-- BRIEF --
Among the entries that follow, the required portion opens with the line containing "Click the Home icon in left sidebar" and closes with the line containing "Task: Click the 'font-family:' property text". Give that portion again exactly, and nothing else.

-- DATA SUPPLIED --
+---+

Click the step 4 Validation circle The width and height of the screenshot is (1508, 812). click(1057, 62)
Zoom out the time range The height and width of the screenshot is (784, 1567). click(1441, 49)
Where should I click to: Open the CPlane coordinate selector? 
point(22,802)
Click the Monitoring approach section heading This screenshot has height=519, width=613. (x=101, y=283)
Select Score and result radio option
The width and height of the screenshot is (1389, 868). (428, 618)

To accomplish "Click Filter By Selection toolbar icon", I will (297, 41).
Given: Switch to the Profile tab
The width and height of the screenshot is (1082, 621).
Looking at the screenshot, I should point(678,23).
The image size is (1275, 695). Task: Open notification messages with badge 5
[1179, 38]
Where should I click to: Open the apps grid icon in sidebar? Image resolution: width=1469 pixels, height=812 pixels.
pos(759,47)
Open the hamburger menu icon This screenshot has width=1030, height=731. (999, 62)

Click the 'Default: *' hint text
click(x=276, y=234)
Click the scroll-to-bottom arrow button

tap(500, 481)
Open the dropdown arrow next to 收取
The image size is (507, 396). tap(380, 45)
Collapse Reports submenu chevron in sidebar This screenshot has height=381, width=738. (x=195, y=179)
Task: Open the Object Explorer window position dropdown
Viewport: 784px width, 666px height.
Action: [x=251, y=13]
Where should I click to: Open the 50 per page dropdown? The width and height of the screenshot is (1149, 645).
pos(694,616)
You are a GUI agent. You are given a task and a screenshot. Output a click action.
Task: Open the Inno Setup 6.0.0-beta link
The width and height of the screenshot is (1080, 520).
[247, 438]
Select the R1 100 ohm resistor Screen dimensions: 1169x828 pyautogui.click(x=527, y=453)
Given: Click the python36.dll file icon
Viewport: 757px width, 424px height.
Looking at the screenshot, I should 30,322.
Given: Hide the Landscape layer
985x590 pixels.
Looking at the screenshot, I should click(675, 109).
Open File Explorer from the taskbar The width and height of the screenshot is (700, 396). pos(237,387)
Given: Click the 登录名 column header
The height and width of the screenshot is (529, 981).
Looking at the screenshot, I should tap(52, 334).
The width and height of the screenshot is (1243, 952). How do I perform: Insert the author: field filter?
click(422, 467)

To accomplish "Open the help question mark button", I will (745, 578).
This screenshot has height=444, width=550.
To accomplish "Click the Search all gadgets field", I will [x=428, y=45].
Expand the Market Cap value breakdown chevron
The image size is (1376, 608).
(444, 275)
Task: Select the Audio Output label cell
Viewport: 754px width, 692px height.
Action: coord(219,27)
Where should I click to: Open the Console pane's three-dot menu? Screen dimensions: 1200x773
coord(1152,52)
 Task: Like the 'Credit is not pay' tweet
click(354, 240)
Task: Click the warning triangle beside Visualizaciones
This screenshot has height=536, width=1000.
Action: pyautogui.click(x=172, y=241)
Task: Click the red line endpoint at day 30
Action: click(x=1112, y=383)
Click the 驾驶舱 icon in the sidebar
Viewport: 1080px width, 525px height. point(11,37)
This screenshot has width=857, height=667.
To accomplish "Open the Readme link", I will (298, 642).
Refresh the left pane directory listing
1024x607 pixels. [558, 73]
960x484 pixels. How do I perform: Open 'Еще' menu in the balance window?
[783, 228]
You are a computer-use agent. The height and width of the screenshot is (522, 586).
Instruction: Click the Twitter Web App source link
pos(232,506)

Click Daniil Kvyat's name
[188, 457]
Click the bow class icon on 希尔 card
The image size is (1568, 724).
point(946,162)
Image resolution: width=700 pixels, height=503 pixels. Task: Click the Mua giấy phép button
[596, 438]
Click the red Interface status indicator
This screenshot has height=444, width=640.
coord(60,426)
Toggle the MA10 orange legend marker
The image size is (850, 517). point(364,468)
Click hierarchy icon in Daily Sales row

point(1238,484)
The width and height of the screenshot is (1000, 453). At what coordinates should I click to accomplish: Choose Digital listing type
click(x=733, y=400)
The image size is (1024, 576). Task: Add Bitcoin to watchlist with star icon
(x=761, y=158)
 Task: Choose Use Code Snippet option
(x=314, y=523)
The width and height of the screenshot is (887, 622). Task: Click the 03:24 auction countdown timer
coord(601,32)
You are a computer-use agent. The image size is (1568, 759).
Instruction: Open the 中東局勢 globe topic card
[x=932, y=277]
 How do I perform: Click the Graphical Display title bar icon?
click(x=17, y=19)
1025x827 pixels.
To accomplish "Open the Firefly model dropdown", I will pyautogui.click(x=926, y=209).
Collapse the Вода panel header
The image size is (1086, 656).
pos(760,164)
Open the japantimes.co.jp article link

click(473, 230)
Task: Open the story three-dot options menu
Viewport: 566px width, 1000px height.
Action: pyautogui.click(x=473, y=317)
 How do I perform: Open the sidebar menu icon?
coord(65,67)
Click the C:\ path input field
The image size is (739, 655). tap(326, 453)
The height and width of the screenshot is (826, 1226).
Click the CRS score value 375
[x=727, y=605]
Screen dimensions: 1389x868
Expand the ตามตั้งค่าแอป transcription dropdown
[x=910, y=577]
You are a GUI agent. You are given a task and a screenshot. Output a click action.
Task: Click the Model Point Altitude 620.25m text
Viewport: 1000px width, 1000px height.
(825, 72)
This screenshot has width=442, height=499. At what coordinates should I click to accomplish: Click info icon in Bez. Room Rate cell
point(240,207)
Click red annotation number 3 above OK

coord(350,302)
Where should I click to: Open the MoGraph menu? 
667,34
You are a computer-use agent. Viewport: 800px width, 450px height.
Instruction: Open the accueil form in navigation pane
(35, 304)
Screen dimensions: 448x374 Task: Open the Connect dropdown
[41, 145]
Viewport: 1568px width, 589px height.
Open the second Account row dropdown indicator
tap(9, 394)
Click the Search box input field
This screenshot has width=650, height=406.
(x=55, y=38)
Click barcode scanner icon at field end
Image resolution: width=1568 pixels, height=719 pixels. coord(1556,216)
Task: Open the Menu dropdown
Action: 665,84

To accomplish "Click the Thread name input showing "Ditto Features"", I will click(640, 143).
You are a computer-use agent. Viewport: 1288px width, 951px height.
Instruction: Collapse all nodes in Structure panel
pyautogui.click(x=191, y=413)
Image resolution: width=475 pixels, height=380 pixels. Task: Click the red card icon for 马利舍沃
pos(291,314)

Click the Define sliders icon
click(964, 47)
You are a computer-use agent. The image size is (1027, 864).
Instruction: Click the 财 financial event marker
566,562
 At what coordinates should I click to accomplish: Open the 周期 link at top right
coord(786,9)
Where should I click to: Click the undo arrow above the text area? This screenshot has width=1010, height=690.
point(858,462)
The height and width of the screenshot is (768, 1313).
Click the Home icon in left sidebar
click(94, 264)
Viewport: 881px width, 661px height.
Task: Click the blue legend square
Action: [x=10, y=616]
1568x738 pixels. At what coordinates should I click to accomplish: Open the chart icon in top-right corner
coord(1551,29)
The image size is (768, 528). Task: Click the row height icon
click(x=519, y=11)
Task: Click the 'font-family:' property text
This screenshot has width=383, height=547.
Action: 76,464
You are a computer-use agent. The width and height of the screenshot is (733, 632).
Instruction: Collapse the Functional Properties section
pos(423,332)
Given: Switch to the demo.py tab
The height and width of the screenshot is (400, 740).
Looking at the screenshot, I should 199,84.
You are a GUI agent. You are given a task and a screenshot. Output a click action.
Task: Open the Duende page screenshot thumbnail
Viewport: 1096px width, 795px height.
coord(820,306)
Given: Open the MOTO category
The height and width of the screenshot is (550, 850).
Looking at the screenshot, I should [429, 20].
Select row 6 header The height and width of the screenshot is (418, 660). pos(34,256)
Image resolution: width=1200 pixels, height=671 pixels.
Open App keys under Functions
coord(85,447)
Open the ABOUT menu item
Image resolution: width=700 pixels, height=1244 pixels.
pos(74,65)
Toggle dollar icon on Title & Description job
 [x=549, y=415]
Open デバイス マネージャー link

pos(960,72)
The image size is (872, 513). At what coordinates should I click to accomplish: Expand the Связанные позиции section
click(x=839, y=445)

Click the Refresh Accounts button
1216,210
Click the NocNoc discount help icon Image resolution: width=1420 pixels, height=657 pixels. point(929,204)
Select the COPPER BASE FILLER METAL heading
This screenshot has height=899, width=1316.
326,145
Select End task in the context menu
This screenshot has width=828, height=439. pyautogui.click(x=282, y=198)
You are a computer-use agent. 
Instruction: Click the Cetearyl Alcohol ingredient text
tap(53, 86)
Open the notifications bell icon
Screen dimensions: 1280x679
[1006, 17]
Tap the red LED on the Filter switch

+---+

-- WRITTEN RESPONSE --
Click the Home icon in left sidebar
click(94, 264)
Viewport: 881px width, 661px height.
Task: Click the blue legend square
Action: [x=10, y=616]
1568x738 pixels. At what coordinates should I click to accomplish: Open the chart icon in top-right corner
coord(1551,29)
The image size is (768, 528). Task: Click the row height icon
click(x=519, y=11)
Task: Click the 'font-family:' property text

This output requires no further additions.